== SHORT TASK ==
Reproduce the stretch of records below, from the line containing "64) in the screenshot?" through the line containing "Looking at the image, I should click on (1818, 230).", with both of those lines included.

*** PROVIDED RECORDS ***

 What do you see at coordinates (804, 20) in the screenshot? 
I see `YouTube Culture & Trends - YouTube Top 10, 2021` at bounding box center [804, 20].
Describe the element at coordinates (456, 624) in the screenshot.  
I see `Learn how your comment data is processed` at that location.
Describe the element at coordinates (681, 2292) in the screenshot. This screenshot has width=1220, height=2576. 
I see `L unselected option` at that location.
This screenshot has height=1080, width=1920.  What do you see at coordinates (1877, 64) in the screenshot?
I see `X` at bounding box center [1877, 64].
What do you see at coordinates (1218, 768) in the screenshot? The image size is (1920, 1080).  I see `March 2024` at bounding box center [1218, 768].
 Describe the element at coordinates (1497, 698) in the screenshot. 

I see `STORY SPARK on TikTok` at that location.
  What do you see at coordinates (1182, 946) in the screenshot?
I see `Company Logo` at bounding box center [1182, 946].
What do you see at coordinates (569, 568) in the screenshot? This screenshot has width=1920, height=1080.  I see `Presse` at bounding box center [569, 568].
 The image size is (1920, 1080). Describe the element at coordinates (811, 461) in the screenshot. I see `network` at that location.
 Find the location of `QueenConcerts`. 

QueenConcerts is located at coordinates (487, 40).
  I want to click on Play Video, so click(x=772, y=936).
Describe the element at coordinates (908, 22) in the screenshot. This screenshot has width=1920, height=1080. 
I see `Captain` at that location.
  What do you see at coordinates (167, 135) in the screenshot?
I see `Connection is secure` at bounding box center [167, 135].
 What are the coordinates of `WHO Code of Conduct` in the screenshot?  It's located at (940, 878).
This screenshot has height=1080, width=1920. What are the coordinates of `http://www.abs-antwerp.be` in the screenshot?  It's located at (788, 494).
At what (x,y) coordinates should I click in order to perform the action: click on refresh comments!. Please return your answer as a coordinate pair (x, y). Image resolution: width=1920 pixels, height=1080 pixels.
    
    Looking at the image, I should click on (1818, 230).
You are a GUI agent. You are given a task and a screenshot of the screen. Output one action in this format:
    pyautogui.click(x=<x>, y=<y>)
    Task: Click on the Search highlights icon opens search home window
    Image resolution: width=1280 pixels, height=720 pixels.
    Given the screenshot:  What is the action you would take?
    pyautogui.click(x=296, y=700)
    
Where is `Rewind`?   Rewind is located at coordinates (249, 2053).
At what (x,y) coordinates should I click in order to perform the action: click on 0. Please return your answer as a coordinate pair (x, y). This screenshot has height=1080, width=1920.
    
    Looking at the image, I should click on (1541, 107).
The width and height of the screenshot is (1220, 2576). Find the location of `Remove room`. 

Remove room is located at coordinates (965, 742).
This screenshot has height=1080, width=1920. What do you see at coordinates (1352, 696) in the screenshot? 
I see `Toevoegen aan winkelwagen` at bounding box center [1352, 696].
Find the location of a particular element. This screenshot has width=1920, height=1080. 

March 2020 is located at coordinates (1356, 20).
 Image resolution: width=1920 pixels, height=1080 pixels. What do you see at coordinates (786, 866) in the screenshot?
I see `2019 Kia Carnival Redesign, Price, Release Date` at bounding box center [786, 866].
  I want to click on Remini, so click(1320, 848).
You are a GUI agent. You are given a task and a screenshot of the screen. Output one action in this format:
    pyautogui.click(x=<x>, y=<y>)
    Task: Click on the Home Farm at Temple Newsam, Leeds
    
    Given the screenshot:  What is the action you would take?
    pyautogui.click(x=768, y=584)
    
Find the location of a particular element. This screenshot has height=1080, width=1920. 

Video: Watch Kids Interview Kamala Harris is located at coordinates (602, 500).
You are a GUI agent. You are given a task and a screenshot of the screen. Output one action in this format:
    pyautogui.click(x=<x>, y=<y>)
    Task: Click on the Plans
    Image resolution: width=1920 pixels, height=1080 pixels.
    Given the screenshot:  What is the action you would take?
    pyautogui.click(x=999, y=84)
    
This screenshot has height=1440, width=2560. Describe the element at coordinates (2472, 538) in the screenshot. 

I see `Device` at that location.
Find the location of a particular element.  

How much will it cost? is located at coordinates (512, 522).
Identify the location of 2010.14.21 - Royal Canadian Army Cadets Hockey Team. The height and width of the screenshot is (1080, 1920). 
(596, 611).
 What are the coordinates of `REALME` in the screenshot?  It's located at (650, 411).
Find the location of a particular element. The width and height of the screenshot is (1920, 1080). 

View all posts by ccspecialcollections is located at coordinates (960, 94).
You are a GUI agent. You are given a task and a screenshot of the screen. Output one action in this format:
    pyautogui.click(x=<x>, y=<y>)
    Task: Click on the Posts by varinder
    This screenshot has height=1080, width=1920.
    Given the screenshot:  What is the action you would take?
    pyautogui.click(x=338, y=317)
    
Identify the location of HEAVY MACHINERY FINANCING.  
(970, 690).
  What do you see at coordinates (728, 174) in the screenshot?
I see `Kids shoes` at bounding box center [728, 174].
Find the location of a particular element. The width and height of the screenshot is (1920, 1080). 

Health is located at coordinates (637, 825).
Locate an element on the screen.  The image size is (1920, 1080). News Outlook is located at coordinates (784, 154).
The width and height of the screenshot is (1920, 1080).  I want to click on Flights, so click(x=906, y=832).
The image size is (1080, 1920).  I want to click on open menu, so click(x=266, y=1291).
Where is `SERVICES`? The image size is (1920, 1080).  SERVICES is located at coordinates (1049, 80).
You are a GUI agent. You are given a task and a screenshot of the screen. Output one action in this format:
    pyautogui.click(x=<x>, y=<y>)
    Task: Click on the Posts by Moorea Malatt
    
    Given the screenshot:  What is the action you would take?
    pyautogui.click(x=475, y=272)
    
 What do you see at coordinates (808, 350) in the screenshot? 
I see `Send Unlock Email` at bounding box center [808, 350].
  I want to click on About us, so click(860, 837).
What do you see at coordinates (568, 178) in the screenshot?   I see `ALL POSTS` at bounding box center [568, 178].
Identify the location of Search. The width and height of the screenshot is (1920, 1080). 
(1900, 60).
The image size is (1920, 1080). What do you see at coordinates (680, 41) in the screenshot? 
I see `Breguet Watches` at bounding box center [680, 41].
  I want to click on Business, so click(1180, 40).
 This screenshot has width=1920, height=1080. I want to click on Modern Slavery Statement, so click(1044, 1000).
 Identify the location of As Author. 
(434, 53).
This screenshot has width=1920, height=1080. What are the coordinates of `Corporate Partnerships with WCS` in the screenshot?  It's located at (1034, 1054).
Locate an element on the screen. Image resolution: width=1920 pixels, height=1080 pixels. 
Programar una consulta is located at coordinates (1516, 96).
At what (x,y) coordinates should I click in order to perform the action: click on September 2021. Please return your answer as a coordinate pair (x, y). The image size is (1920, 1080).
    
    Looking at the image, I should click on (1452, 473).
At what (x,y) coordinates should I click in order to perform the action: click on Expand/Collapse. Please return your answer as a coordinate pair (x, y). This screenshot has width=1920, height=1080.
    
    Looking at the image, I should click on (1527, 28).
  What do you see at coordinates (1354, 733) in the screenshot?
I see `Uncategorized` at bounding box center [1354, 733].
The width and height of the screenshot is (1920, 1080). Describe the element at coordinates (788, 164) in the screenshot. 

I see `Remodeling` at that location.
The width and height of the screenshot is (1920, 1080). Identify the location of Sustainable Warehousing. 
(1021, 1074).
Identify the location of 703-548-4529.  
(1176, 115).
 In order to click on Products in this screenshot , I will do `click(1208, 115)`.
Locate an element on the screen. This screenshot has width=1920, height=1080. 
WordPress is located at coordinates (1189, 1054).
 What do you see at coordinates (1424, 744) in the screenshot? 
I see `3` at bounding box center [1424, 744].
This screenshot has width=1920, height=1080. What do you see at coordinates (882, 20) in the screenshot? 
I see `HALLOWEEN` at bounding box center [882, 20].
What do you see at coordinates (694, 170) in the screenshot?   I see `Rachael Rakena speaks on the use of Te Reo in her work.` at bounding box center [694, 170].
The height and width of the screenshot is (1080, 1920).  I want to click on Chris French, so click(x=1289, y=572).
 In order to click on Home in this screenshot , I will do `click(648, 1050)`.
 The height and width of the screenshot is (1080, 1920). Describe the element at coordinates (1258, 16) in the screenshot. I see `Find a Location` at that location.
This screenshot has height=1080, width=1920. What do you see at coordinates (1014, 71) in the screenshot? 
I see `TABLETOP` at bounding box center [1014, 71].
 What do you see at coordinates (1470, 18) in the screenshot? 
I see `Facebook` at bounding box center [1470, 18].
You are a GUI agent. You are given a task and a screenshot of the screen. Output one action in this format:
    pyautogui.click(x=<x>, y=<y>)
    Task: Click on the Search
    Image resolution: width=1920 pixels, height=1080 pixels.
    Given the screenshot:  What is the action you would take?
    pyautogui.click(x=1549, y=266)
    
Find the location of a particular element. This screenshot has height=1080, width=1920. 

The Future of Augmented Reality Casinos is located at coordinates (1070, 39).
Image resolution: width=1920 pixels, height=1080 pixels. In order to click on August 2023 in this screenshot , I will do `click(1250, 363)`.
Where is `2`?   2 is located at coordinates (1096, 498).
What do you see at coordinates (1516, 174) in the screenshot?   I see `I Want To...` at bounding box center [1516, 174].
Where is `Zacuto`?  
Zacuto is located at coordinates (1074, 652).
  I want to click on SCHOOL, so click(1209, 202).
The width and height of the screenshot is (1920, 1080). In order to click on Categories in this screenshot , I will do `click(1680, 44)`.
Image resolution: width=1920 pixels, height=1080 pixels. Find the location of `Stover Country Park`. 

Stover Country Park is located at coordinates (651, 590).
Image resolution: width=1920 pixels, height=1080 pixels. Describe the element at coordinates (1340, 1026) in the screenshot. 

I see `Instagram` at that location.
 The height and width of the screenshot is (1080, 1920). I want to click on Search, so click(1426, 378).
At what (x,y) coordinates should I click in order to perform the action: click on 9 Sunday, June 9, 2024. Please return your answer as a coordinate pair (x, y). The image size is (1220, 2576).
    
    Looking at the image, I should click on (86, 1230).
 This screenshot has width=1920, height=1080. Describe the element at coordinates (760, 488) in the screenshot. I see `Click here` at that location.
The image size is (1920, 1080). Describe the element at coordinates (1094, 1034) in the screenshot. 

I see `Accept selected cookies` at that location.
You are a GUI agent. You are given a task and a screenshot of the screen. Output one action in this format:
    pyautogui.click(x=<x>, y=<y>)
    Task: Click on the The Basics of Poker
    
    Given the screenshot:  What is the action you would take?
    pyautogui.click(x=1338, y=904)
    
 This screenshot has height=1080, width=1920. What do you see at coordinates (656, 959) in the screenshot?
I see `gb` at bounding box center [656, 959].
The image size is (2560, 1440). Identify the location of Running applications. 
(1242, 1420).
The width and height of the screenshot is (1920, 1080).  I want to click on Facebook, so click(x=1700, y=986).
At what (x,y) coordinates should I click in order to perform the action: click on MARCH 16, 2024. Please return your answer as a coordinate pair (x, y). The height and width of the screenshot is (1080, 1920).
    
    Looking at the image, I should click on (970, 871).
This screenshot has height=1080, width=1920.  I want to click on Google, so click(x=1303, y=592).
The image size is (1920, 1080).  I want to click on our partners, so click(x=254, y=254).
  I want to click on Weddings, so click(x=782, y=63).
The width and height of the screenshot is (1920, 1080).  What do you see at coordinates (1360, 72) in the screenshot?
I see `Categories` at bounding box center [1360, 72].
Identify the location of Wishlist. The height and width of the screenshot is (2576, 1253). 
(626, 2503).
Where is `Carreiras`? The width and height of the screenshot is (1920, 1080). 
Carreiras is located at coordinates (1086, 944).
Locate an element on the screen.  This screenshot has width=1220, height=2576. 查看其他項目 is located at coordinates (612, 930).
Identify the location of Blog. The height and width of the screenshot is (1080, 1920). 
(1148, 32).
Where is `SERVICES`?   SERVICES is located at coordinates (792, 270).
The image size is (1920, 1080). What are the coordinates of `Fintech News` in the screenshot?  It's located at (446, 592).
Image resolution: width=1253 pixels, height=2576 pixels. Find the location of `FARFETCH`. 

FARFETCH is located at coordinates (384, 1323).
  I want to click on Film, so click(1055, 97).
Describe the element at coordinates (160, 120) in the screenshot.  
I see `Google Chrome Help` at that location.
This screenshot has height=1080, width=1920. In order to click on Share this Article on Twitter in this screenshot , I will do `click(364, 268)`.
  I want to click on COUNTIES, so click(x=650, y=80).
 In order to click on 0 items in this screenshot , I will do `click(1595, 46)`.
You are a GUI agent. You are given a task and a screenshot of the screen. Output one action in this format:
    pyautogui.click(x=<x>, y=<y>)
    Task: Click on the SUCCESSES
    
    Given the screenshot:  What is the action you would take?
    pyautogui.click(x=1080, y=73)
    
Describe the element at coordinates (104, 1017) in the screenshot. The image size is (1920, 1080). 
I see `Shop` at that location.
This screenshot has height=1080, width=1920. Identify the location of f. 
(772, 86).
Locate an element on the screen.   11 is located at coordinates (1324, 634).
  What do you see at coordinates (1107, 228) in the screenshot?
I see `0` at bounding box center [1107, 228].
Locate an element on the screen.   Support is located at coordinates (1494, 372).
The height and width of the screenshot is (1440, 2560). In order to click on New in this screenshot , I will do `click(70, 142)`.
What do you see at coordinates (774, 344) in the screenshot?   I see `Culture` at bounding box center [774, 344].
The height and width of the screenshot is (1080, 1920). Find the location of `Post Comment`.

***

== ANSWER ==
This screenshot has height=1080, width=1920.  What do you see at coordinates (1877, 64) in the screenshot?
I see `X` at bounding box center [1877, 64].
What do you see at coordinates (1218, 768) in the screenshot? The image size is (1920, 1080).  I see `March 2024` at bounding box center [1218, 768].
 Describe the element at coordinates (1497, 698) in the screenshot. 

I see `STORY SPARK on TikTok` at that location.
  What do you see at coordinates (1182, 946) in the screenshot?
I see `Company Logo` at bounding box center [1182, 946].
What do you see at coordinates (569, 568) in the screenshot? This screenshot has width=1920, height=1080.  I see `Presse` at bounding box center [569, 568].
 The image size is (1920, 1080). Describe the element at coordinates (811, 461) in the screenshot. I see `network` at that location.
 Find the location of `QueenConcerts`. 

QueenConcerts is located at coordinates (487, 40).
  I want to click on Play Video, so click(x=772, y=936).
Describe the element at coordinates (908, 22) in the screenshot. This screenshot has width=1920, height=1080. 
I see `Captain` at that location.
  What do you see at coordinates (167, 135) in the screenshot?
I see `Connection is secure` at bounding box center [167, 135].
 What are the coordinates of `WHO Code of Conduct` in the screenshot?  It's located at (940, 878).
This screenshot has height=1080, width=1920. What are the coordinates of `http://www.abs-antwerp.be` in the screenshot?  It's located at (788, 494).
At what (x,y) coordinates should I click in order to perform the action: click on refresh comments!. Please return your answer as a coordinate pair (x, y). Image resolution: width=1920 pixels, height=1080 pixels.
    
    Looking at the image, I should click on (1818, 230).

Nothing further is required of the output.